При этом «Довод» — вовсе не традиционная, навязшая в зубах клюква вроде «Солта» или «Красного воробья». Да, значительная часть действия происходит на постсоветском пространстве (в киевской опере, в Таллине, в закрытом ядерном городке). Да, главный злодей — осевший в Лондоне опальный, тесно связанный с криминалом, установивший прочные связи в среде британской элиты олигарх из России. (Ничего не напоминает? Вот и мне нет).
Но вся постсоветская тематика в фильме, очевидно, является не более чем приманкой, попыткой заигрывания с актуальными темами: конфликты и политические баталии на пространстве былого Союза в последние годы вновь привлекли внимание всего мира. С одной стороны, для западного зрителя это выглядит экзотично, с другой — понятно и современно. На деле же политическая злободневность — прикрытие, отвлекающий манёвр для того, чтобы незаметно протолкнуть в дорогой остросюжетный блокбастер для широкой аудитории философское высказывание в духе Достоевского и Кьеркегора.

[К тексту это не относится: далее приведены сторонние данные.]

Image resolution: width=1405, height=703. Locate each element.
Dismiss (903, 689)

Нолан не был бы Ноланом, если бы не умел водить зрителя за нос и пускать пыль в глаза, подобно опытному иллюзионисту из «Престижа». Узнаваемые СНГ-шные декорации — оперный театр в Киеве, железная дорога с ржавеющими составами, подземелья закрытого города, спрятанного в российской глуши — всё это пёстрая, манящая сладкоежку обёртка. Развернув упаковку, мы не отыщем классический нарратив про шпионаж и мировую политику, даже если в первые минуты ожидали увидеть нечто подобное. Но обо всём по порядку.
Фильм Нолана, послуживший кинотеатрам палочкой-выручалочкой, снят в фирменном режиссёрском стиле и после выхода ожидаемо вызвал множество нареканий, прежде всего за недостаточное раскрытие персонажей. Такого же рода упрёк Кристофер ранее получал за «Дюнкерк». Однако лично мне в подобном подходе видится скорее прелесть индивидуального почерка автора. Не баг, а фича, как сказали бы лет 15 назад.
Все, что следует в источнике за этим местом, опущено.